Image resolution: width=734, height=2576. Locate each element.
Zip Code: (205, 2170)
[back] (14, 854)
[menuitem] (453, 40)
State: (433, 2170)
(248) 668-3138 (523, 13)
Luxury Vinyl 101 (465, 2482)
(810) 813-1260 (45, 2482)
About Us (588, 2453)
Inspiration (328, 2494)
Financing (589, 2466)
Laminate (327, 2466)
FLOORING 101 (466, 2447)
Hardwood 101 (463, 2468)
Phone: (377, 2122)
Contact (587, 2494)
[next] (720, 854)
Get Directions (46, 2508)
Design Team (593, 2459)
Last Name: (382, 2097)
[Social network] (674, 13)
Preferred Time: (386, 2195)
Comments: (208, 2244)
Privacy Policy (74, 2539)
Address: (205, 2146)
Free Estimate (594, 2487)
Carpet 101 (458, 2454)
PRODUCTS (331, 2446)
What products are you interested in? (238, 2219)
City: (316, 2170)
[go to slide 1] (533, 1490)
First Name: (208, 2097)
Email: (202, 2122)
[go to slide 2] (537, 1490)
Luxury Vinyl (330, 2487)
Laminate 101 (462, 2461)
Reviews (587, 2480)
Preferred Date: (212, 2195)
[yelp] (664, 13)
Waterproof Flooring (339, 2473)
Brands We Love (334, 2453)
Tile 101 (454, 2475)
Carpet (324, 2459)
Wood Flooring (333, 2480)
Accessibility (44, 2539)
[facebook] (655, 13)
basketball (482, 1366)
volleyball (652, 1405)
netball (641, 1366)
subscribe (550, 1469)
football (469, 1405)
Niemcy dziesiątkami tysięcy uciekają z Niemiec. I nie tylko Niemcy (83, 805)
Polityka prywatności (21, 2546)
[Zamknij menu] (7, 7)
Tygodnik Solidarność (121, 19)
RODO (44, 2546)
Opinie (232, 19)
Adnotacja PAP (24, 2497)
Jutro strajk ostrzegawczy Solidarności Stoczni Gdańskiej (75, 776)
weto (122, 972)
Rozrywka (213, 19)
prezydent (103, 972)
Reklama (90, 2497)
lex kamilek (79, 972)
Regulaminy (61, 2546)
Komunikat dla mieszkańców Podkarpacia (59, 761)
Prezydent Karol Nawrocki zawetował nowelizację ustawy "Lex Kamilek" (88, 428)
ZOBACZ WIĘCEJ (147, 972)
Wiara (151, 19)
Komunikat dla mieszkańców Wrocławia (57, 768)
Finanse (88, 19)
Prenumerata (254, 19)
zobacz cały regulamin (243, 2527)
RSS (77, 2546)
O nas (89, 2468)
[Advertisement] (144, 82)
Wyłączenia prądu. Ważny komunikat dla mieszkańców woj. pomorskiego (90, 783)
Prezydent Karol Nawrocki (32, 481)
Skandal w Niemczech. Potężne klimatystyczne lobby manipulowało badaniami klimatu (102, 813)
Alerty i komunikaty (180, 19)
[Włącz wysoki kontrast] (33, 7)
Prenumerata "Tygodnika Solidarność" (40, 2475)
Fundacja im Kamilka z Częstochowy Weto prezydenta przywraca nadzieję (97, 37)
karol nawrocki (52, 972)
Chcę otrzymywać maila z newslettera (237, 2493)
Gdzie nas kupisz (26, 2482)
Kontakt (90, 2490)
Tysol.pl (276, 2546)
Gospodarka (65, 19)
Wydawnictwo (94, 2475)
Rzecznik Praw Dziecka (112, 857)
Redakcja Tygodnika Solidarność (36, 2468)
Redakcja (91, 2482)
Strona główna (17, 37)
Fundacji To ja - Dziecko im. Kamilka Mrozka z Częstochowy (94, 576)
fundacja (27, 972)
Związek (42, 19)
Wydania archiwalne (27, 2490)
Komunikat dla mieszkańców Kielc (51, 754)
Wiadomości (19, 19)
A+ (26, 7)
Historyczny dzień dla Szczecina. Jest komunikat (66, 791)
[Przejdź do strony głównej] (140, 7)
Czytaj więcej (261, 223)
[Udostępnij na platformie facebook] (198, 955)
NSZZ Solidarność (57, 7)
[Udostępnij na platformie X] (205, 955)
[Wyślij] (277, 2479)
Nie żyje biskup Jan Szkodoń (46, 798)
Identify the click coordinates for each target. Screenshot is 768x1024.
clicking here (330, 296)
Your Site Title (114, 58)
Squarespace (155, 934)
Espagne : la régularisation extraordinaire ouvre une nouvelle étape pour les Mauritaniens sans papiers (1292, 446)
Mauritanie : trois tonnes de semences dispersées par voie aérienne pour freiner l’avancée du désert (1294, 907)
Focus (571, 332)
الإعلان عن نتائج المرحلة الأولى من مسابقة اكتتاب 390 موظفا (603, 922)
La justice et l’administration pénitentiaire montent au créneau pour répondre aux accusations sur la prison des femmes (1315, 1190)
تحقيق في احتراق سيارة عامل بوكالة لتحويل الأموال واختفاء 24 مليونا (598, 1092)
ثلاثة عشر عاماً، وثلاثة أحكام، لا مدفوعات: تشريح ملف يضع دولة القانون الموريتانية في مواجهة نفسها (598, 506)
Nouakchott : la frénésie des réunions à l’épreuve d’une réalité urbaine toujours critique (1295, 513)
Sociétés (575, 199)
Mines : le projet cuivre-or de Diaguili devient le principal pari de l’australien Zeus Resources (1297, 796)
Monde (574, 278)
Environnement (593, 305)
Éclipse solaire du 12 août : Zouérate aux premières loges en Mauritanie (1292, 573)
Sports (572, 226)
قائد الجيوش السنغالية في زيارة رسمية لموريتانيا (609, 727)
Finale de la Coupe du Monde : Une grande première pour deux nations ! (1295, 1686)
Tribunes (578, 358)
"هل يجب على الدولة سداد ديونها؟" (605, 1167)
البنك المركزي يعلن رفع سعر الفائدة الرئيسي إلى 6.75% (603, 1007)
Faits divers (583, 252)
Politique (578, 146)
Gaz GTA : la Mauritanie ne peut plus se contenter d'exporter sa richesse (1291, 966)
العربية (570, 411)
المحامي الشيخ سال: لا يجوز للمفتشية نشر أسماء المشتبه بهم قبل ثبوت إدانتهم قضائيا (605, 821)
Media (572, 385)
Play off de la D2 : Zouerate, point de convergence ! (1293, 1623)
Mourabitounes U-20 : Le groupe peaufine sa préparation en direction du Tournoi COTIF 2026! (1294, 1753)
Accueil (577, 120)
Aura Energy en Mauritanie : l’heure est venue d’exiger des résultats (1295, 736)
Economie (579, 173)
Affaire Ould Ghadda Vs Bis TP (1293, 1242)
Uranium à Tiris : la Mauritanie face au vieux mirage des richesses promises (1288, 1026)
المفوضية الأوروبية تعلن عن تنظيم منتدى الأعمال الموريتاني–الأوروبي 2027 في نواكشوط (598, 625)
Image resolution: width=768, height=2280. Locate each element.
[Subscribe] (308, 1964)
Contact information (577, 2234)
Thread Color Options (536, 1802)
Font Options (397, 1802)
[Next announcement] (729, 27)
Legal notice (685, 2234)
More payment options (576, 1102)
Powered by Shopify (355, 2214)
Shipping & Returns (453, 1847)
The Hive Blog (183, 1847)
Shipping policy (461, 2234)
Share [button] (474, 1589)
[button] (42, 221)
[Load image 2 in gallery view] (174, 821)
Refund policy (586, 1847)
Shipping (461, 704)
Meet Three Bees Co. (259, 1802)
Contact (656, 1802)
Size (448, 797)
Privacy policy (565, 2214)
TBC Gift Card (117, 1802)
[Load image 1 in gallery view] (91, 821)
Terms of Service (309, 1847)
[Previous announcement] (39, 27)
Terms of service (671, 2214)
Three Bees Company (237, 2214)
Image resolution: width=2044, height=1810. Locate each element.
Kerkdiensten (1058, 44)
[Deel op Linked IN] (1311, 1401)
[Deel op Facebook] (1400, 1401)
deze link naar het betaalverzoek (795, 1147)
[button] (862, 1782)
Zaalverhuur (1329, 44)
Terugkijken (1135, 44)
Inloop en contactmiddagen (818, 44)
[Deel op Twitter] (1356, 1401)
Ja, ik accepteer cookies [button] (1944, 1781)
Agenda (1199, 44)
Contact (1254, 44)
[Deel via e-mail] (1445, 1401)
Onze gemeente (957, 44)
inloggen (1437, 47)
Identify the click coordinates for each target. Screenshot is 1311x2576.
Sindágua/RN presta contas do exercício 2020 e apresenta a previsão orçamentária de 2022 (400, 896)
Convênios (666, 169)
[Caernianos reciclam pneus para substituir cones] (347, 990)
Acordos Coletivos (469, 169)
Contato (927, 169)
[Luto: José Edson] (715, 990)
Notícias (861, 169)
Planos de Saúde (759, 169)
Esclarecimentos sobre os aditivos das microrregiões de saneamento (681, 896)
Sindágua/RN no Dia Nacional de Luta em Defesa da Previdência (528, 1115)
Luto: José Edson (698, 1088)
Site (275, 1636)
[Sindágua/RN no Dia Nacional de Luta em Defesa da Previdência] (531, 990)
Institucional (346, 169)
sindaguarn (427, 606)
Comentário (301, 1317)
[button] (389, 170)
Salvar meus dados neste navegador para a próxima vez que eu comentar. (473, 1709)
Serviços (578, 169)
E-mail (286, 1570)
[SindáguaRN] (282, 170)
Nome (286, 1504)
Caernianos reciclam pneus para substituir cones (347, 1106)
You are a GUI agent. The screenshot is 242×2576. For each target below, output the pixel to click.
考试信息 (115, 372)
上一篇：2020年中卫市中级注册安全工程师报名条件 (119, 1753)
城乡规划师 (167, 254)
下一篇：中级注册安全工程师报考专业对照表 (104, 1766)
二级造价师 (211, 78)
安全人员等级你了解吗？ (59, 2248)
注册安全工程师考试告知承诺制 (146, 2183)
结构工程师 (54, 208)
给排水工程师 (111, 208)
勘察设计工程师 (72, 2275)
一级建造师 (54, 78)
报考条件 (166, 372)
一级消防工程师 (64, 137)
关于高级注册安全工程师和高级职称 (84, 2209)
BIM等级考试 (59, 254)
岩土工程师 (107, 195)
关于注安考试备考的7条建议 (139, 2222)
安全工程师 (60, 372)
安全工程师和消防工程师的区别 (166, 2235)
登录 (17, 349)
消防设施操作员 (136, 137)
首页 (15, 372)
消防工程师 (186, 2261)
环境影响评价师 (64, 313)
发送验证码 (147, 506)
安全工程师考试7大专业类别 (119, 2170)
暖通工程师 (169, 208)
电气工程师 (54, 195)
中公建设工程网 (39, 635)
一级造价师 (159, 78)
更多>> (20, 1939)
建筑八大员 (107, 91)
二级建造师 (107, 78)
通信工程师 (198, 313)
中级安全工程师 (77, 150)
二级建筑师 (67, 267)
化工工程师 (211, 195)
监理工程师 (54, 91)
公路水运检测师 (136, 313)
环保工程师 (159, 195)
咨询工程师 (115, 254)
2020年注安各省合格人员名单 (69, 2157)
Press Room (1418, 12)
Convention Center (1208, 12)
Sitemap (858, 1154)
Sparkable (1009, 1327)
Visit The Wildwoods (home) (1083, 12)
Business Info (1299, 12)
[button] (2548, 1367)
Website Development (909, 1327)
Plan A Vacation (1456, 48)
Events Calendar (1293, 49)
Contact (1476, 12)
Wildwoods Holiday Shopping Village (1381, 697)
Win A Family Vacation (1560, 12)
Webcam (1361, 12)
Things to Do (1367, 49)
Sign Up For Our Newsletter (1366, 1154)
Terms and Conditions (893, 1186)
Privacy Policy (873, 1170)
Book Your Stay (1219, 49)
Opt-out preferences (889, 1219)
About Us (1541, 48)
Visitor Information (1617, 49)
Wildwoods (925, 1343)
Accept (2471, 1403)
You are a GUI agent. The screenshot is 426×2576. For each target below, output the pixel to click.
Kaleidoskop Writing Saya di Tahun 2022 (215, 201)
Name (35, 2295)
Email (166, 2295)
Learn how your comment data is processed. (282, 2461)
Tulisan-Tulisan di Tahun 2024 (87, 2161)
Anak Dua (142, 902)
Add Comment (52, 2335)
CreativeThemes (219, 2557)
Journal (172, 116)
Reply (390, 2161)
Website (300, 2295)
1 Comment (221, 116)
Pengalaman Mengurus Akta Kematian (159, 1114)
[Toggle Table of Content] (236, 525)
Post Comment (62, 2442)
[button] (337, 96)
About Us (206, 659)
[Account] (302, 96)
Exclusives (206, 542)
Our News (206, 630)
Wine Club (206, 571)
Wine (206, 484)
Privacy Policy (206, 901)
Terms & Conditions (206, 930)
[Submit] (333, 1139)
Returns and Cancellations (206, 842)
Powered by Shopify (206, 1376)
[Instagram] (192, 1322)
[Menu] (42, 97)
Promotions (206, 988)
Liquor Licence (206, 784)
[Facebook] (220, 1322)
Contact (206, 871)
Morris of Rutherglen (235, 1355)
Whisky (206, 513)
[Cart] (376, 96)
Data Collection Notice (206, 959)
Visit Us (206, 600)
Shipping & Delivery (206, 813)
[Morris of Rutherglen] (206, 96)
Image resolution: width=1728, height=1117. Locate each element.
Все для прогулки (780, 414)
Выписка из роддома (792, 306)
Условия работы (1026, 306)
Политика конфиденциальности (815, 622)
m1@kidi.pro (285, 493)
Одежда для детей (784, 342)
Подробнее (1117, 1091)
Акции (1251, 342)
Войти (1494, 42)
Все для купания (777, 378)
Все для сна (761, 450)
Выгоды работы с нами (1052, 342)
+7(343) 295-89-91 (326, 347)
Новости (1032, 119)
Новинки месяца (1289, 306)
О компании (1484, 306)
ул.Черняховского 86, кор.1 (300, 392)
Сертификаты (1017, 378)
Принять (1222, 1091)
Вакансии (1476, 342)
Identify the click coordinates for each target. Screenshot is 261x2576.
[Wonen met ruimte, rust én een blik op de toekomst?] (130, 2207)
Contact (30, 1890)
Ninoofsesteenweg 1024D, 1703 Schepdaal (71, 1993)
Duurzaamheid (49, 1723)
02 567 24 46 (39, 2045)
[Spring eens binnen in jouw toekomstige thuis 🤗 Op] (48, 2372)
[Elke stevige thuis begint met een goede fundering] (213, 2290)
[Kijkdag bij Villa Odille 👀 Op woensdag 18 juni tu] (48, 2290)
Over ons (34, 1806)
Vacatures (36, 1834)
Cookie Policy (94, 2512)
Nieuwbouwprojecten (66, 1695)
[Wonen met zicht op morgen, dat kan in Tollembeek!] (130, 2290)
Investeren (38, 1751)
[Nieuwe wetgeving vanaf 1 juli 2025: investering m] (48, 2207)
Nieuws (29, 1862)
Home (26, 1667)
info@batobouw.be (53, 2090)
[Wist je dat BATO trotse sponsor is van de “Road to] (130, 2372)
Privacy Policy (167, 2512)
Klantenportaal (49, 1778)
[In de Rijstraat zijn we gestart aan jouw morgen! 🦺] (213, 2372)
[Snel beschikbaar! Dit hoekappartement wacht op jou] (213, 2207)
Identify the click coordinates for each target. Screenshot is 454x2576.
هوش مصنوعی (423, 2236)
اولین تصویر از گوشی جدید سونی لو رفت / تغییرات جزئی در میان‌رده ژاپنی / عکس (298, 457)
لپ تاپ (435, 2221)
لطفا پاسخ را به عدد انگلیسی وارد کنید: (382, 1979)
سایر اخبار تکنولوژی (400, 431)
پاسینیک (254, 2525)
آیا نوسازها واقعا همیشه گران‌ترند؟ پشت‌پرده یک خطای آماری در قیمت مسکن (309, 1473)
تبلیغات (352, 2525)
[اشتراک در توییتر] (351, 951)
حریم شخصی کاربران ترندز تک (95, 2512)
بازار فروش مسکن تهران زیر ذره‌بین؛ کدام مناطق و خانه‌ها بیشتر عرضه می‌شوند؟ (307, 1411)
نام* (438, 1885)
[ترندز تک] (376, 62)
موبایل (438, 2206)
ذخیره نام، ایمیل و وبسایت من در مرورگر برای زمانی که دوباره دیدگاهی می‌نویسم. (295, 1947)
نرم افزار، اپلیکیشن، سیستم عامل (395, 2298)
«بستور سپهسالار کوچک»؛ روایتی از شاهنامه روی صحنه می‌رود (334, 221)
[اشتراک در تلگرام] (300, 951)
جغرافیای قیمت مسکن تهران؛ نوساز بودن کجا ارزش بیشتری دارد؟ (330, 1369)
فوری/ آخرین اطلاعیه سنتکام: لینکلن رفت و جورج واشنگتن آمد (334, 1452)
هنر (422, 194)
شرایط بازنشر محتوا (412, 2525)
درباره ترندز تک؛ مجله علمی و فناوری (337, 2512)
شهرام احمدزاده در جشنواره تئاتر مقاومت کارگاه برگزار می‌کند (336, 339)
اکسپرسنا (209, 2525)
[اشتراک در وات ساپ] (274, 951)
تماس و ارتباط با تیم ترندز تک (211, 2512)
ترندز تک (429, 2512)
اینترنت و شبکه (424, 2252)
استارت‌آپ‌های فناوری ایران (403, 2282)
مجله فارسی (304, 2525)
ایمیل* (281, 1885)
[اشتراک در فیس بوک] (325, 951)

---*---

# EXERCISE DETAILS:
From the line containing "通信工程师 (198, 313)" down to the line containing "Accept (2471, 1403)" in the material above, reproduce every line exactly, including the two end lines.

# COMPLETED EXERCISE:
通信工程师 (198, 313)
中级安全工程师 (77, 150)
二级建筑师 (67, 267)
化工工程师 (211, 195)
监理工程师 (54, 91)
公路水运检测师 (136, 313)
环保工程师 (159, 195)
咨询工程师 (115, 254)
2020年注安各省合格人员名单 (69, 2157)
Press Room (1418, 12)
Convention Center (1208, 12)
Sitemap (858, 1154)
Sparkable (1009, 1327)
Visit The Wildwoods (home) (1083, 12)
Business Info (1299, 12)
[button] (2548, 1367)
Website Development (909, 1327)
Plan A Vacation (1456, 48)
Events Calendar (1293, 49)
Contact (1476, 12)
Wildwoods Holiday Shopping Village (1381, 697)
Win A Family Vacation (1560, 12)
Webcam (1361, 12)
Things to Do (1367, 49)
Sign Up For Our Newsletter (1366, 1154)
Terms and Conditions (893, 1186)
Privacy Policy (873, 1170)
Book Your Stay (1219, 49)
Opt-out preferences (889, 1219)
About Us (1541, 48)
Visitor Information (1617, 49)
Wildwoods (925, 1343)
Accept (2471, 1403)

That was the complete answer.